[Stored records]
□ □ □ □
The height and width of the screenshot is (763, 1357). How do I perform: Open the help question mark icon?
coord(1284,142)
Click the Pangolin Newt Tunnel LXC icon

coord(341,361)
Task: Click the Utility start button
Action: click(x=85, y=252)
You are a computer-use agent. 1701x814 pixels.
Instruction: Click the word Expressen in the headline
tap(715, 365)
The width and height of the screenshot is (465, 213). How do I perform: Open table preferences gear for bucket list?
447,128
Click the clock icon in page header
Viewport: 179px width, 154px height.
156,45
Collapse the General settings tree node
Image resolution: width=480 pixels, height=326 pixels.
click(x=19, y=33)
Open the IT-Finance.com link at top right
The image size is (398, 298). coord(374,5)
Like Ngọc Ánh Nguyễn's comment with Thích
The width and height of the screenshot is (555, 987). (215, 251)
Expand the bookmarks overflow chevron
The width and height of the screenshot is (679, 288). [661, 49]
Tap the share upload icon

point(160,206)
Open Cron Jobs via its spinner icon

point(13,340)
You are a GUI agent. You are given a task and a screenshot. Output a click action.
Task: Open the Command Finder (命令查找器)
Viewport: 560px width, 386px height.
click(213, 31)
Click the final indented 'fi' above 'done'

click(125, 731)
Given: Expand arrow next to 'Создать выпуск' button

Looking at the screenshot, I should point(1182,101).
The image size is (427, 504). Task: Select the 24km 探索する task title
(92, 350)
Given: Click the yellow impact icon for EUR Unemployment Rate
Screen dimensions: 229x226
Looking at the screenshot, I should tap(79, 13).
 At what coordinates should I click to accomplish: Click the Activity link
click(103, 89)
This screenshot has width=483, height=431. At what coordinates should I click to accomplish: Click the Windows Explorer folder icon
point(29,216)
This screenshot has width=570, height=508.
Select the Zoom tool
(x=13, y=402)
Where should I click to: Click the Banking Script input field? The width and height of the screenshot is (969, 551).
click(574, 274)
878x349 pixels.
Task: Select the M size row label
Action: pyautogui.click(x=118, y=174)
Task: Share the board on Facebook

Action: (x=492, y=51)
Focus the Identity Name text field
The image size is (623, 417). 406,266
□ □ □ □
Reproduce exactly the lines that run from the start of the records to the line with "You are a computer-use", both included.

The height and width of the screenshot is (763, 1357). How do I perform: Open the help question mark icon?
coord(1284,142)
Click the Pangolin Newt Tunnel LXC icon

coord(341,361)
Task: Click the Utility start button
Action: click(x=85, y=252)
You are a computer-use agent. 1701x814 pixels.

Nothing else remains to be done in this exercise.